Tarantino não discursa. Fala com calma, de modo articulado, e acha a maior graça quando um jornalista tenta imaginar a reação de seu colega Spike Lee ao sair de uma sessão de Django. Mas quando um repórter pergunta se ele amealhou seus três principais atores negros – além de Foxx, um brilhante Samuel L. Jackson como o maquiavélico Stephen, espécie de administrador da casa-grande onde a derradeira ação se dá, e Kerry Washington, vivendo Broomhilda, a esposa que Django busca desesperadamente – como consultores informais sobre os limites do politicamente correto ele sobe nas tamancas. “Não peço permissão para os negros para tratar do tema do racismo e da escravidão. Escrevi o roteiro e conversei com todos os atores, mas este é o filme que eu quis fazer. E todos estavam do mesmo lado.”

Indicado a cinco Oscars (melhor filme, ator coadjuvante, roteiro original, edição de som e fotografia) e a cinco Globos de Ouro (melhor filme, diretor e roteirista) e eleito pelo American Film Institute como um dos melhores filmes do ano, Django é, escreve no New York Times o principal crítico do jornal, A. O. Scott, uma espécie de Lincoln às avessas. A comparação com o filme de Steven Spielberg, favorito ao Oscar, e que estreia no Brasil na sexta-feira 25, é tentadora. Ambos tratam da escravidão, as tramas se desenrolam no mesmo período histórico e, nas palavras de Scott, “enquanto um abole a escravidão via aprovação da legislação do Congresso, o outro resolve a injustiça explodindo a casa-grande”.

Tarantino, sulista do Tennessee, conta que começou a escrever Django na casa de Christoph Waltz, que interpreta King Schultz, dentista e provável caçador de recompensas. A segunda metade do filme é dedicada ao resgate da mulher de Django  das garras de um brutal senhor vivido por Leonardo DiCaprio em um de seus melhores papéis. “Leonardo tem prazer em construir personagens. Ele chega no set e a proposta é se transformar de fato naquele ser que saiu de minha imaginação, Calvin Candie. Ele não o faz de uma forma psicótica, mas deixa de ser o Leo”, conta.

O principal aliado de Candie na administração da fazenda é Samuel L. Jackson, ator-fetiche de Tarantino. “Quando começamos a ensaiar, passei a repetir as últimas frases do que Leo dizia. Ficou algo assustador, como se um fosse a extensão do outro, como se não houvesse um sem o outro”, diz Jackson, que se lembra da sensação de filmar em uma fazenda com senzala intacta e pensar, em um átimo de segundo, no tamanho das mudanças políticas e sociais ocorridas nas Américas nos últimos 150 anos.
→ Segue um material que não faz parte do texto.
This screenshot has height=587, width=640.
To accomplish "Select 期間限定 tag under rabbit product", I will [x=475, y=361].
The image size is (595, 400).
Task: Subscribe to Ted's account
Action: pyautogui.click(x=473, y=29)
Na análise comparativa de dois dos mais discutidos filmes da temporada de premiações do cinema americano, A.O. Scott argumenta que é preciso sublimar tanto o banho de sangue tão incômodo aos jornalistas chocados com o massacre de Newtown quanto o humor anárquico de Tarantino para se encontrar o núcleo central de Django Livre: o nítido desgosto moral com a escravidão, a simpatia irrestrita pelo oprimido e a afirmação, através da relação de Django e Schultz, da irmandade entre seres tão diferentes. Para o crítico, Django pode não ser um filme melhor que Lincoln, mas é um exercício mais radical, estética e historicamente.

Não é pouca coisa para o cineasta, que termina a conversa com uma ameaça – aborrecido com a decisão da indústria de privilegiar o formato digital e de alta definição, mais próximo da tevê do que a velha película. Tarantino diz que Django pode ser seu derradeiro filme. “Estou pensando em me aposentar. Não entrei nessa indústria para fazer tevê em tela grande. Deixei de lado certos prazeres da vida para fazer cinema e só cinema. Não me casei, não tive filhos, pensei, respirei e transpirei cinema e estou feliz com o resultado, pois o cinema vale o sacrifício. Mas, se for para filmar em digital, pode escrever que depois de Django vou casar, ter filhos e ficar em casa. E só.”